The men participating in this clinical investigation appeared on the basis of history and screening with fasting plasma glucose and hemoglobin A_1c levels to have relatively well-controlled diabetes. Specific exclusion criteria included active retinopathy, neuropathy, or ketoacidosis. Many men with diabetes seeking treatment for erectile dysfunction will not meet the selection criteria of this study and thus may have less clinical success than that reported. It will be interesting and revealing to compare results from a less strictly selected group of patients with diabetes and erectile disorders. Another question worthy of further investigation is whether the type of diabetes (type 1 vs type 2) will affect patient response to sildenafil. The majority of patients in this study had type 2 diabetes mellitus, and the numbers of men with type 1 diabetes were too small for adequate comparisons of efficacy.

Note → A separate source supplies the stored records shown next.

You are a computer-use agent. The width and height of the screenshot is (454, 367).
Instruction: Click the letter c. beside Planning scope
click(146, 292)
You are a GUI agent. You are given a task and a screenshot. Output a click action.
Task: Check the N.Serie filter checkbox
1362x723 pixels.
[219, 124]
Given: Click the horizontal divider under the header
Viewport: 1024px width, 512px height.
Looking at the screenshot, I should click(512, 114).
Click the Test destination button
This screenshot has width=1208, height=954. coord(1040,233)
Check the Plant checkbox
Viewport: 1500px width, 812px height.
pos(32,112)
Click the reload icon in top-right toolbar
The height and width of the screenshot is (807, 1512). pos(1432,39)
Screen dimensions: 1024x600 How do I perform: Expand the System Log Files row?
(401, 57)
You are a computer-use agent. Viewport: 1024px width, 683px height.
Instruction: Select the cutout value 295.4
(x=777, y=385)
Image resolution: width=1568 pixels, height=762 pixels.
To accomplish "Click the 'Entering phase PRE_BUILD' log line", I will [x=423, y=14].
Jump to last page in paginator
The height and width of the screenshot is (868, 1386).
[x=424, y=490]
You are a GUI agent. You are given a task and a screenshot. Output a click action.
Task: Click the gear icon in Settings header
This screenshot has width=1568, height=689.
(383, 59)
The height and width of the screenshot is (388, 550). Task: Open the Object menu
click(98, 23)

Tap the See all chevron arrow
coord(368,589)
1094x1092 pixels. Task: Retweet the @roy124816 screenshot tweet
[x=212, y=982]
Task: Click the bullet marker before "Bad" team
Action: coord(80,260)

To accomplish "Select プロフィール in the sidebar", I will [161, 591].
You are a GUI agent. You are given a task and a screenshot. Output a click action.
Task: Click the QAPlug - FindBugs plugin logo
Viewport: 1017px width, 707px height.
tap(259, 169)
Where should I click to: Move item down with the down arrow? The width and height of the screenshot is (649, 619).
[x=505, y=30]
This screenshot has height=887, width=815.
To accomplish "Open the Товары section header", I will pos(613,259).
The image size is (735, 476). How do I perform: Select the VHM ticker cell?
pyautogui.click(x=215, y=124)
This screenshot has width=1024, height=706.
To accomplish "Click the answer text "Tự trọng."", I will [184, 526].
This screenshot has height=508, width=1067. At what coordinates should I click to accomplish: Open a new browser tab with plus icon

Concerns recently raised about cardiovascular safety and sildenafil have led the Food Drug Administration¹⁶ to mandate labeling changes in the "warnings section," advising caution for men who have suffered a heart attack, stroke, or life-threatening arrhythmia within the previous six months, have resting hypotension (less than 90/50 mm Hg) or hypertension (greater than 170/110 mm Hg), have a history of cardiac failure or coronary artery disease causing unstable angina, and have retinitis pigmentosa.¹⁶ The study by Rendell et al² confirms that sildenafil is safe when properly prescribed, in selected men with diabetes. No increase in cardiovascular adverse events was observed, but contraindications to study participation included myocardial infarction within the previous 6 months, hypotension, uncontrolled hypertension, or nitrate administration. At our institution, men with cardiovascular risk factors are evaluated with an exercise stress test to assess potential cardiac ischemia before sildenafil is prescribed. This type of testing may be quite appropriate for men with diabetes because of their increased risk of cardiovascular disease and silent cardiac ischemia. In addition, use of sildenafil in men with diabetic retinopathy has theoretical and potential, but unproved, clinical consequences because of the mild cross-reactivity of sildenafil with the type 6-phosphodiesterase in the retina.

Sildenafil represents an important and effective treatment for the common problem of erectile dysfunction in carefully selected men with diabetes. When sildenafil is ineffective or contraindicated, patients should be offered other nonsurgical treatment choices such as intracavernous injection therapy, intraurethral alprostadil, and vacuum constriction devices. Penile prosthesis, although potentially quite successful, should be implanted only after nonsurgical options have been found ineffective or unacceptable. With other oral agents such as apomorphine and phentolamine in late stages of clinical testing, the future is increasingly promising for treatment of men with diabetes-induced erectile dysfunction.